### Document passage
Lessons from 28 U.S.C. § 2202: Don’t Forget To Include a Prayer for “Other and Further Relief” In Your Complaint
December 14, 2022 Leave a comment
21st Century Strategies for Patents, Trademarks and Copyrights
December 14, 2022 Leave a comment
Author: Hannah Brown
In drafting a complaint, we all subconsciously throw in a catch-all last request in our prayer for relief: “other and further relief as the court may deem to be just and proper.” Upon further reflection, do we know why we do that? Imagine the situation: the jury finds the plaintiff has been damaged in the amount of $50,000, and in awarding judgment, the court says “actually, I think plaintiff deserves another $5,000, and I find that relief to be just and proper. Judgment awarded to plaintiff for $55,000.” It doesn’t happen.
But that doesn’t mean you should take that request out of your complaint or that it serves no purpose. To the contrary, inclusion of such sentence could save you.
The relevant statute is 28 U.S.C. § 2202, which provides: “Further necessary or proper relief based on a declaratory judgment or decree may be granted, after reasonable notice and hearing, against any adverse party whose rights have been determined by such judgment.” This allows a party to seek further relief — whether it be damages, fees, or an injunction — following a court order of declaratory relief.
Litigants may file motions for further relief pursuant to 28 U.S.C. § 2202, following a declaratory judgment. The court’s power to afford relief under this statute is broad, and “the prevailing party [in a declaratory judgment action] may seek further relief in the form of damages or an injunction.” Kaspar Wire Works, Inc. v. Leco Eng’g & Mach., Inc., 575 F.2d 530, 537 (5th Cir. 1978). Indeed, “all necessary or proper relief based on the declaratory judgment should be granted.” Nat’l Fire Ins. Co. of Hartford v. Bd. of Pub. Instruction of Madison County, Fla., 239 F.2d 370, 376 & n.11 (5th Cir. 1956) (emphasis added). The relief need not be necessary to effectuate the declaratory judgment ruling, it only needs to be proper. Horn & Hardart v. Nat’l Rail Passenger Corp., 843 F.2d 546, 548 (D.C. Cir. 1988).
In Edward B. Marks Music Corp. v. Charles K. Harris Music Publishing Co., 255 F.2d 518, 522 (2d Cir.1958), one of the most highly-cited cases analyzing this statute, the court held “the further relief sought [under the statute] … need not have been demanded, or even proved, in the original action for declaratory relief. [Rather,] [t]he section authorizes further or new relief based on the declaratory judgment, and any additional facts which might be necessary to support such relief can be proved … in an ancillary proceeding if … necessary.” (emphasis added).
The statute has proven useful in intellectual property cases. In Fred Ahlert Music Corp. v. Warner Chappell Music, Inc., 155 F.3d 17, 25 (2d Cir. 1998), the plaintiff Ahlert requested declaratory judgment that it was entitled to license the use of the song “Bye Bye Blackbird.” The court agreed, finding plaintiff was entitled to license the song during the relevant period and “to receive 50% of all mechanical royalties … payable for the use of the Song.” Prior to that order declaration, defendant Warner had been receiving these royalties. Accordingly and pursuant to that declaration, the court ordered defendant Warner to: (1) pay Ahlert the sum of 50% of the mechanical royalties paid to Warner by third party Sony, and (2) account for and pay to Ahlert 50% of all other applicable royalties paid to Warner during the relevant term; and (3) pay Ahlert prejudgment interest.

### Problems
(a) Do these statements agree with the article on 28 U.S.C. § 2202? Answer yes or no for each, and quote the words from the article that decide it.
(i) Relief under the statute must be necessary to effectuate the declaratory judgment ruling.
(ii) In Fred Ahlert Music Corp. v. Warner Chappell Music, Inc., the court ordered Warner to pay Ahlert prejudgment interest.
(iii) According to Edward B. Marks Music Corp., further relief under the statute must have been demanded in the original action for declaratory relief.
(b) Can you set down, word for word, the stretch of the article on 28 U.S.C. § 2202 from "The relevant statute" through "of declaratory relief."?

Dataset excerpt
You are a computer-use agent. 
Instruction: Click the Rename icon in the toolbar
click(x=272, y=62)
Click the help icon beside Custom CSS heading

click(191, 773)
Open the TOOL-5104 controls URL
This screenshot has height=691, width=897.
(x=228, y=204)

### Outputs for the tasks
(a)
(i) No: "The relief need not be necessary to effectuate the declaratory judgment ruling, it only needs to be proper."
(ii) Yes: "(3) pay Ahlert prejudgment interest."
(iii) No: "the further relief sought [under the statute] … need not have been demanded, or even proved, in the original action for declaratory relief."

(b)
The relevant statute is 28 U.S.C. § 2202, which provides: “Further necessary or proper relief based on a declaratory judgment or decree may be granted, after reasonable notice and hearing, against any adverse party whose rights have been determined by such judgment.” This allows a party to seek further relief — whether it be damages, fees, or an injunction — following a court order of declaratory relief.